[Stored records]
----
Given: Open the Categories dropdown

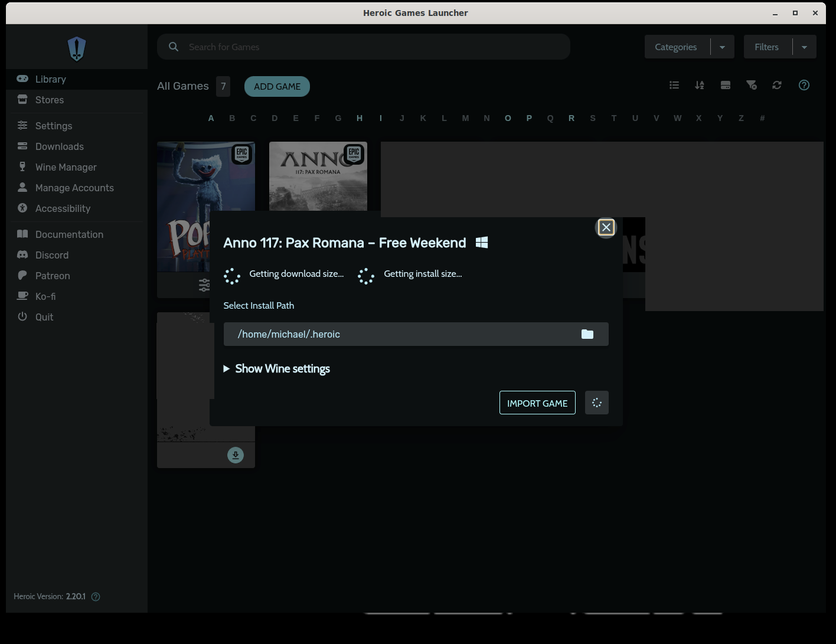Looking at the screenshot, I should point(721,47).
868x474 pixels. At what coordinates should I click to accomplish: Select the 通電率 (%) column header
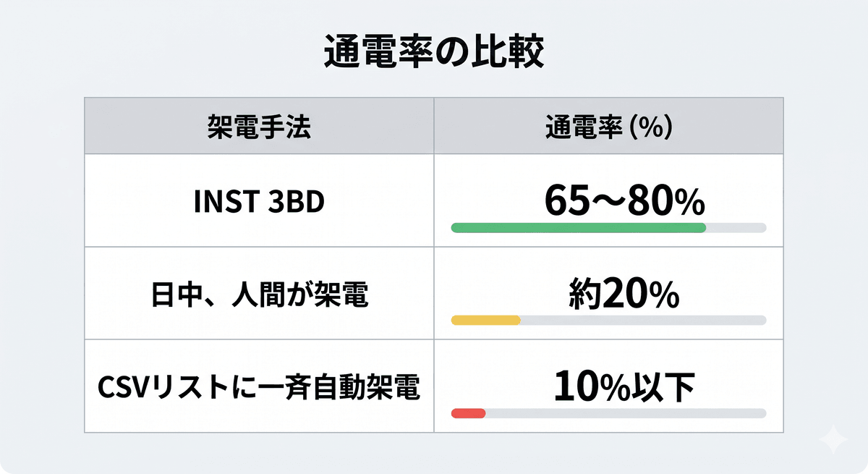pos(608,124)
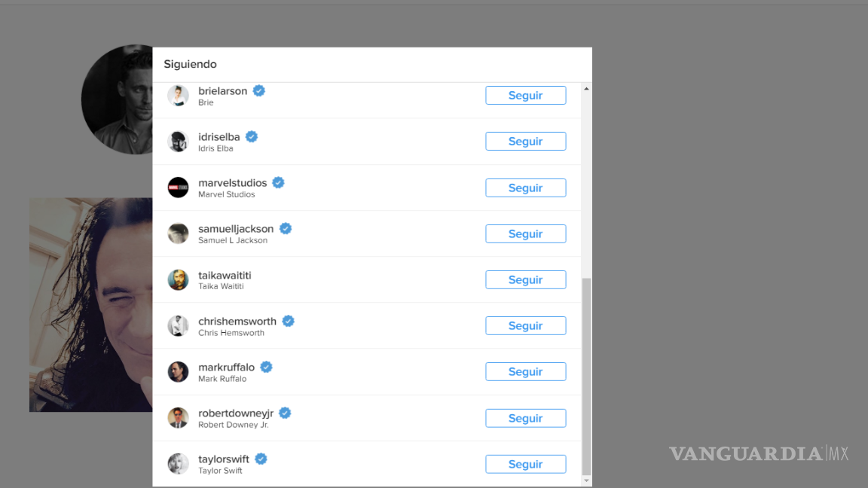The height and width of the screenshot is (488, 868).
Task: Click Seguir for Samuel L Jackson
Action: click(525, 233)
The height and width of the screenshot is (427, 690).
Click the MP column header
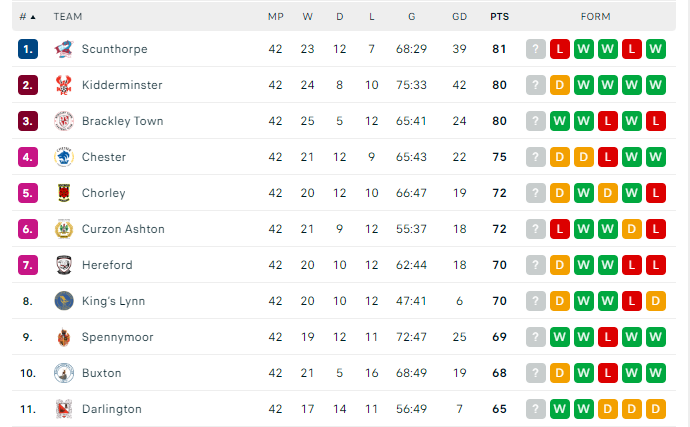click(275, 17)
----
The lines from the one that contains "868x474 pixels. At" through the end of the data, repeated exactly and with no pictures, make up the whole answer.

868x474 pixels. At what coordinates should I click to accomplish: Select the 通電率 (%) column header
pos(608,124)
The height and width of the screenshot is (488, 868).
Task: Click Seguir for Samuel L Jackson
Action: click(525, 233)
The height and width of the screenshot is (427, 690).
Click the MP column header
click(275, 17)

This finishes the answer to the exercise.